News from IBE (CSIC-UPF)
The domestic yeast Saccharomyces cerevisiae, a model organism in genetic research, is surprisingly poorly understood outside the lab. In particular, researchers have struggled to explain genomic data suggesting that S. cerevisiae outcrosses regularly in the wild, given the apparent absence of natural environments favoring the species’ sexual dreproduction. Researchers at the University of Florence in collaboration with Leonardo Dapporto, a postdoctoral researcher at Butterfly Diversity & Evolution Lab, have now identified at least one place where outcrossing is occurring regularly in the wild: within wasp guts. The team’s findings were published in PNAS yesterday (January 18).

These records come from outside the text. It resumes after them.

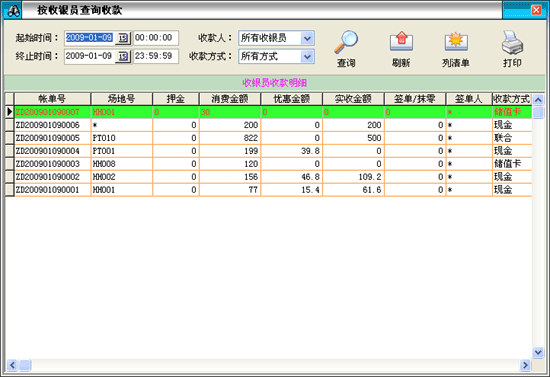Viewport: 550px width, 377px height.
Task: Open the end date calendar picker
Action: pyautogui.click(x=123, y=56)
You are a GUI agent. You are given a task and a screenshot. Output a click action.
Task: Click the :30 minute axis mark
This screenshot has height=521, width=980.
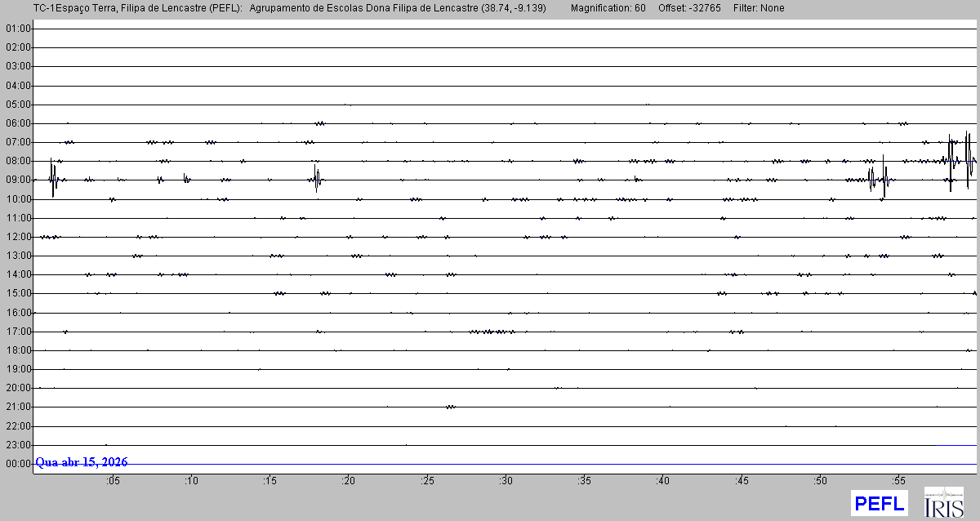coord(506,480)
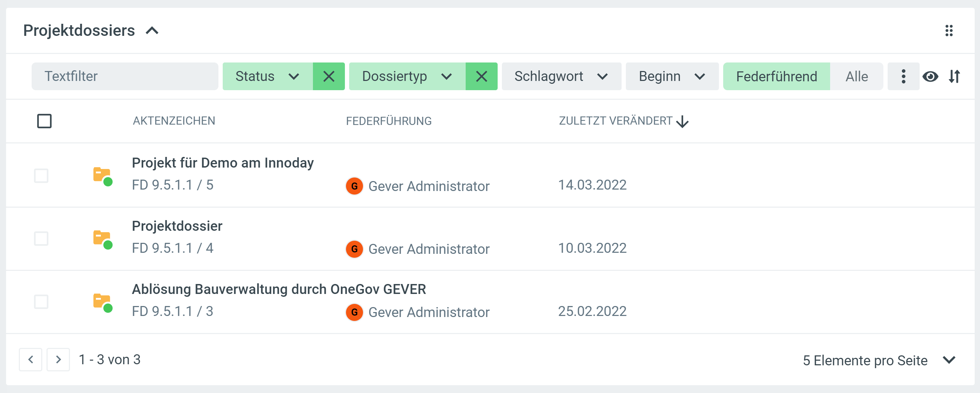The height and width of the screenshot is (393, 980).
Task: Click the sort arrows icon
Action: (954, 76)
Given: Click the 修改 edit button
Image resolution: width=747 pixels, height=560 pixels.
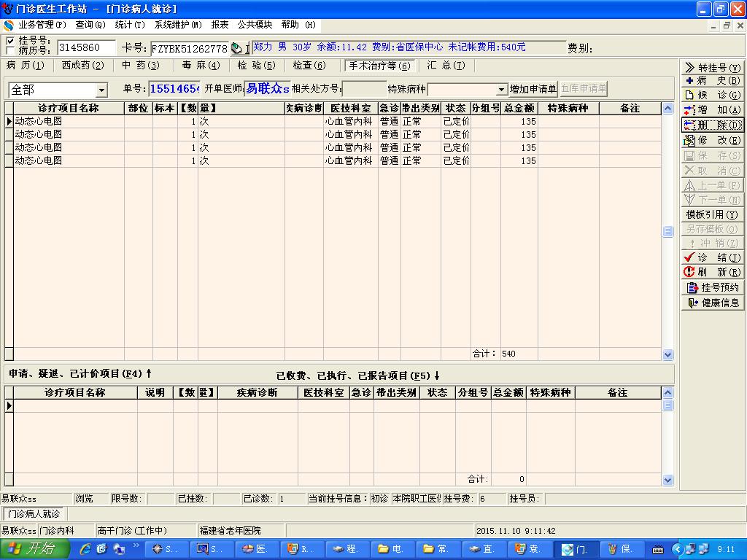Looking at the screenshot, I should tap(712, 140).
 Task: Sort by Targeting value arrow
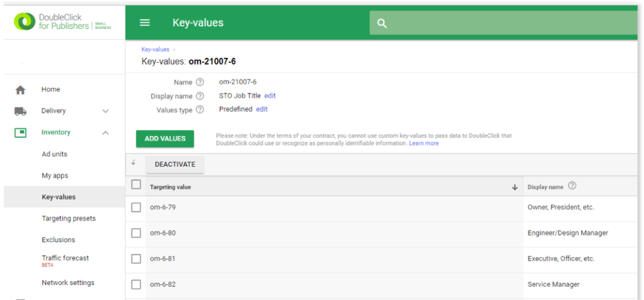(x=514, y=187)
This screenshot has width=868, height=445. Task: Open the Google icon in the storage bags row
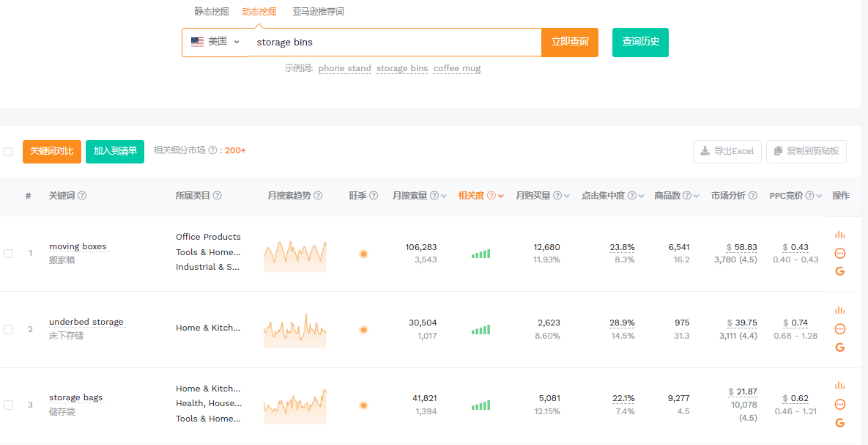click(839, 423)
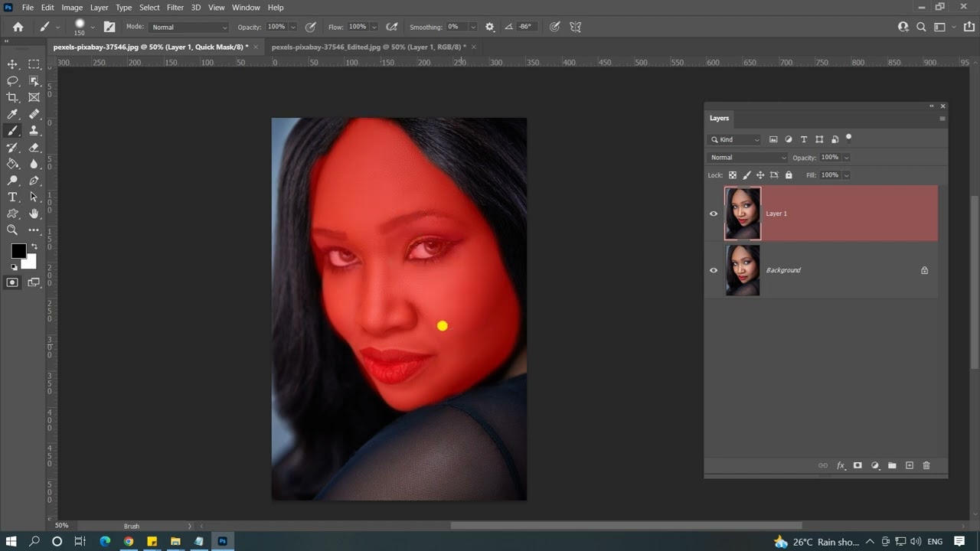The height and width of the screenshot is (551, 980).
Task: Expand the layer blend mode Normal dropdown
Action: tap(747, 158)
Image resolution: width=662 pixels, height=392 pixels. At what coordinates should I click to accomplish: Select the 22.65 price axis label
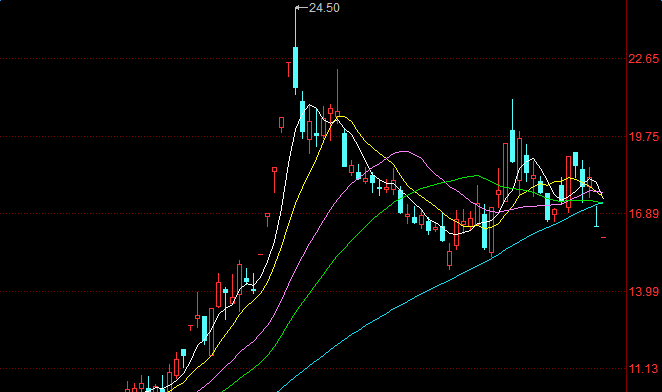coord(643,59)
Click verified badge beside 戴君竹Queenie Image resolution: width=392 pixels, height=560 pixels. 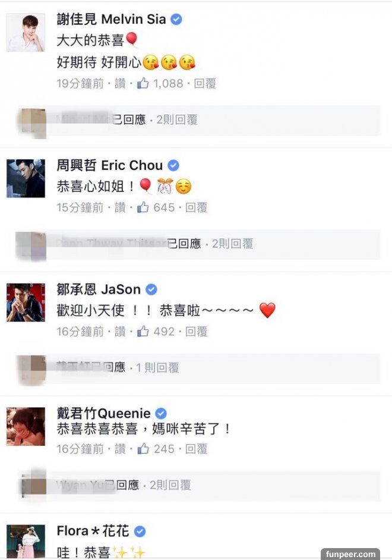[161, 413]
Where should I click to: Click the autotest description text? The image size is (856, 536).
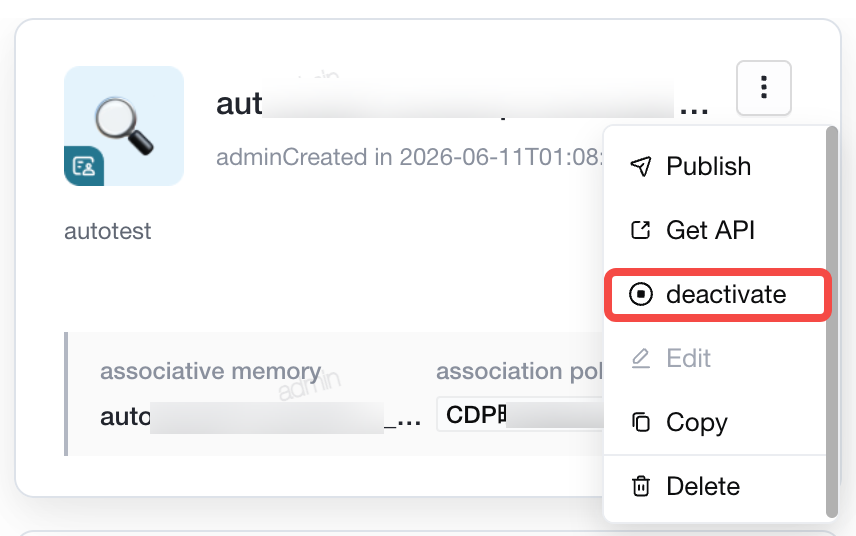[108, 231]
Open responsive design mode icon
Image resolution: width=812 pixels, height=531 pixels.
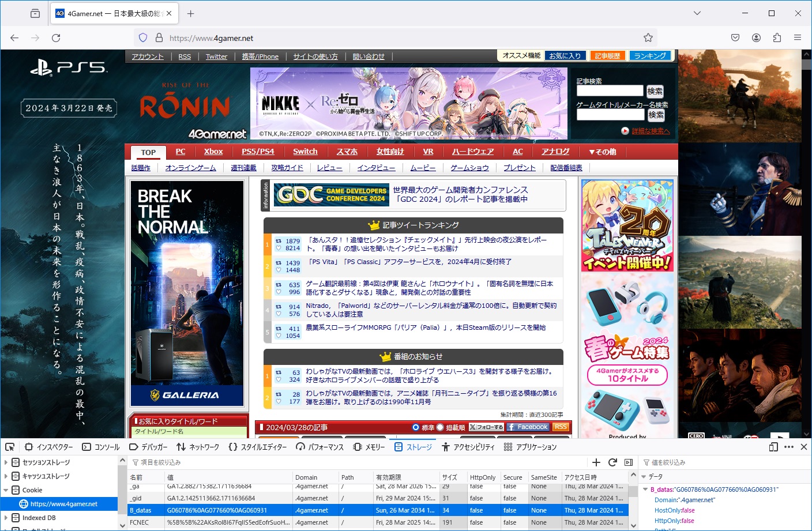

Earlier work had shown that both pure and hybrid strains of S. cerevisiae could survive the guts of hibernating Polistes dominula wasps, and that these wasps played an important role in moving yeasts between grapes in European wineries. But it was unclear whether the hibernating wasps were simply incubating diverse yeast strains or if they were in fact promoting sexual reproduction and hybridization among gut-dwelling yeast.
Stefanini, I.; Dapporto, L.; Berná, L.; Polsinelli, M.; Turillazzi, S; and Cavalieri, D. (2016). Social wasps are a Saccharomyces mating nest. PNAS, doi:10.1073/pnas.1516453113, 2016.